[START OF Data for processing]
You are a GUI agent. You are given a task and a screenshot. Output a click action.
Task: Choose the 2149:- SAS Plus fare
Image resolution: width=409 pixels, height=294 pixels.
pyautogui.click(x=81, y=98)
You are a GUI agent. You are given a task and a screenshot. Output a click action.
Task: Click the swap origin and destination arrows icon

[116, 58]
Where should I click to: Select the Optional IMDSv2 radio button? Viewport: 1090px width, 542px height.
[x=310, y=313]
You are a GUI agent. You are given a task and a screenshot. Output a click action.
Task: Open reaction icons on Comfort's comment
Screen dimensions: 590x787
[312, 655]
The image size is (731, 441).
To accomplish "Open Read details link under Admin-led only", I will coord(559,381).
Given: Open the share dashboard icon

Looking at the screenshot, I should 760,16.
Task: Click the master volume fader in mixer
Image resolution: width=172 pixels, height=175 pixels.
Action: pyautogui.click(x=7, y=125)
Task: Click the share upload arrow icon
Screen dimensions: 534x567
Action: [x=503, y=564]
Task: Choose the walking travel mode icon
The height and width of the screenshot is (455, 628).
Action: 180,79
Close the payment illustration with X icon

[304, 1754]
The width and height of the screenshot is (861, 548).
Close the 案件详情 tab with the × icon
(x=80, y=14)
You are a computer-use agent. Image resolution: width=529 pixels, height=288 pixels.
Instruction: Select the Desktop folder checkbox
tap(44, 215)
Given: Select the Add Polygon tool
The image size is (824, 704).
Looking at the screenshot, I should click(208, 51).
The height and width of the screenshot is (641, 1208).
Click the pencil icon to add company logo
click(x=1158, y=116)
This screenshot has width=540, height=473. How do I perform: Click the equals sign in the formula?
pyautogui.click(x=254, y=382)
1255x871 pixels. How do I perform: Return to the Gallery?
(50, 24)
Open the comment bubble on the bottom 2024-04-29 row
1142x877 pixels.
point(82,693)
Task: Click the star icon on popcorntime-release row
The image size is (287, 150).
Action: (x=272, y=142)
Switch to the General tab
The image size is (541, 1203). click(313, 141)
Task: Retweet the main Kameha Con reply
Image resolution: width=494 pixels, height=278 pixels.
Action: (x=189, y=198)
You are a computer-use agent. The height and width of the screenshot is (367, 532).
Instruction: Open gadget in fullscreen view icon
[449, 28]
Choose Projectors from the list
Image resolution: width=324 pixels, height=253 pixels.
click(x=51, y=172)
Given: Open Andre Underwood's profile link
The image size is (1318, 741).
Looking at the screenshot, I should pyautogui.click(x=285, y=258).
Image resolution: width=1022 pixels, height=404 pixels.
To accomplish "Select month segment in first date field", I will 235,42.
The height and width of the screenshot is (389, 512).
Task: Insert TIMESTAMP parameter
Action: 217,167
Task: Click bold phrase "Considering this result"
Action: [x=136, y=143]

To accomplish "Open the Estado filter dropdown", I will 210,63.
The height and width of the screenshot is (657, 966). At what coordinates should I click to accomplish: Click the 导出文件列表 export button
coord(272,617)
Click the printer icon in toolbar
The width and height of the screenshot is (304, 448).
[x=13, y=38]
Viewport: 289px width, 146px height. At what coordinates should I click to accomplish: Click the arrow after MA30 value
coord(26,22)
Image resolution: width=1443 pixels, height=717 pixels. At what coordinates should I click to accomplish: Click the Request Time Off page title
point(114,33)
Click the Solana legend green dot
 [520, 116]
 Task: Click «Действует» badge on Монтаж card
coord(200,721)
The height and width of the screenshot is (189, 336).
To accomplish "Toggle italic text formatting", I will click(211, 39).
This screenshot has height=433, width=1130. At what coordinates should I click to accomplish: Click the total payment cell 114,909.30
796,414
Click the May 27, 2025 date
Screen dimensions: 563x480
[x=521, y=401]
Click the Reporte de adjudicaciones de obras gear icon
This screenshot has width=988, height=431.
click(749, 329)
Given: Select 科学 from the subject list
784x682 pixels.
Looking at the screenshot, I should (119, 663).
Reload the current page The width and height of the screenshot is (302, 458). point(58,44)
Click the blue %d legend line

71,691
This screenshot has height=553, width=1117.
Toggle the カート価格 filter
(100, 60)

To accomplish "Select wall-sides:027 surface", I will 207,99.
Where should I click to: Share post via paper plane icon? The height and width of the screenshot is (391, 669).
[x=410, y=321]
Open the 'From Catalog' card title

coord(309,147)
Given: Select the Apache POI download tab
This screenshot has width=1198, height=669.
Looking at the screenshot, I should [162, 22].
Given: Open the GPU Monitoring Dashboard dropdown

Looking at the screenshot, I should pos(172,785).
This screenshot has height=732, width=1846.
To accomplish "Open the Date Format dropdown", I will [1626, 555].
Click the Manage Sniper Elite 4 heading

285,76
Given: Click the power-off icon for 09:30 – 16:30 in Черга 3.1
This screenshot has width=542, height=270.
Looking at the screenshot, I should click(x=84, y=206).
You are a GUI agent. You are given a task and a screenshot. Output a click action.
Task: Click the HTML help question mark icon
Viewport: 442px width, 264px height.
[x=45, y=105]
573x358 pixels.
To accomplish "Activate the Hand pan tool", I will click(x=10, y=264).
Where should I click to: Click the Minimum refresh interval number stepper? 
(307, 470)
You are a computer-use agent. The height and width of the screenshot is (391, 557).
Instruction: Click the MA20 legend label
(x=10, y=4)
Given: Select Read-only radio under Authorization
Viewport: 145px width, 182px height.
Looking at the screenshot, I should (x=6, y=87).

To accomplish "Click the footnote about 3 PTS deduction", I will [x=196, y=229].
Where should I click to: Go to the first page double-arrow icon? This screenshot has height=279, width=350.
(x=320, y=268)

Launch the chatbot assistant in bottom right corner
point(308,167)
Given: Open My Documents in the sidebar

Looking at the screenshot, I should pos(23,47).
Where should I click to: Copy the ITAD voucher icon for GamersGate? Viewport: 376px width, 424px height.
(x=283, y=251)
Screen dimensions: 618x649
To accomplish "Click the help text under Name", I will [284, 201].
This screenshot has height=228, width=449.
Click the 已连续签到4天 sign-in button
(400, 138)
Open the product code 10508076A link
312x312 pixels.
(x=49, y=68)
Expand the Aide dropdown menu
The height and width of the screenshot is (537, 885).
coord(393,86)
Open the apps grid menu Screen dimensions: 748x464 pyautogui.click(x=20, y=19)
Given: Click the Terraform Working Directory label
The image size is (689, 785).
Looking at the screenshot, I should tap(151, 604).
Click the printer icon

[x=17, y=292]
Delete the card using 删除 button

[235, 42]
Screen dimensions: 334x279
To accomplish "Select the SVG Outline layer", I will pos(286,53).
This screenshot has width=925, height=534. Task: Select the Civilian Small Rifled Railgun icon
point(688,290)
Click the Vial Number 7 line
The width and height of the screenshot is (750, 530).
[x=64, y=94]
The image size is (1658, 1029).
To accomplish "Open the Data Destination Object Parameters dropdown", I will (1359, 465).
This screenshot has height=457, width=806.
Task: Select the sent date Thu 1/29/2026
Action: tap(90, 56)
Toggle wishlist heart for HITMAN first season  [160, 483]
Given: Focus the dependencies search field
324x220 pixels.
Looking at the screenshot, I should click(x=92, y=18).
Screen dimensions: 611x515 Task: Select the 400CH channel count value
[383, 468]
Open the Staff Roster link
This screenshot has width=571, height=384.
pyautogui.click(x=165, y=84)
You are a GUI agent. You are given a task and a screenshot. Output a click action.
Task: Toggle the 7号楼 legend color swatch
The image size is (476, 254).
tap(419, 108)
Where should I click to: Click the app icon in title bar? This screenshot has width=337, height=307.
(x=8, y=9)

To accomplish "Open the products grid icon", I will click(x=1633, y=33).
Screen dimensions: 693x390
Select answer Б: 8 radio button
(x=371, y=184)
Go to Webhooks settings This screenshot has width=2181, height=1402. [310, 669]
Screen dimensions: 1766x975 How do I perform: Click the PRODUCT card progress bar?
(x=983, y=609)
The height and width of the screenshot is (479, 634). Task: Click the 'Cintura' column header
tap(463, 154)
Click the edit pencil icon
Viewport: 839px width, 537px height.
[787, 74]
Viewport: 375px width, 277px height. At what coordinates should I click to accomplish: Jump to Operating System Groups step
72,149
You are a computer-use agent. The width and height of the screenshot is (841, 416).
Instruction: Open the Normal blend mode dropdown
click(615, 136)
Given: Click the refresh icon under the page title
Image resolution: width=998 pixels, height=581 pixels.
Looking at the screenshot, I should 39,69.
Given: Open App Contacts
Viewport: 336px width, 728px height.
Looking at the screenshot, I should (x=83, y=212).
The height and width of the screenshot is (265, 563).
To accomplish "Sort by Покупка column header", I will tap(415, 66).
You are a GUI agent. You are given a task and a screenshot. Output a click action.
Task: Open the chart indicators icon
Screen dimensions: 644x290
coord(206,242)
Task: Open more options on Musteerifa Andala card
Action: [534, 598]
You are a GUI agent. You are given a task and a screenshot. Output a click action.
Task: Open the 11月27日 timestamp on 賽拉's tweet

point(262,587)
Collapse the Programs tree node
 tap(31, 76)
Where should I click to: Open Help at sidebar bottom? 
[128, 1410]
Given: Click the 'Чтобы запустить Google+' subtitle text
[END OF Data for processing]
_Do this_
Print the rows from the line with "Open the apps" up to and including the line with "[x=64, y=94]", copied character for character.

_Written response_
Open the apps grid menu Screen dimensions: 748x464 pyautogui.click(x=20, y=19)
Given: Click the Terraform Working Directory label
The image size is (689, 785).
Looking at the screenshot, I should tap(151, 604).
Click the printer icon

[x=17, y=292]
Delete the card using 删除 button

[235, 42]
Screen dimensions: 334x279
To accomplish "Select the SVG Outline layer", I will pos(286,53).
This screenshot has width=925, height=534. Task: Select the Civilian Small Rifled Railgun icon
point(688,290)
Click the Vial Number 7 line
The width and height of the screenshot is (750, 530).
[x=64, y=94]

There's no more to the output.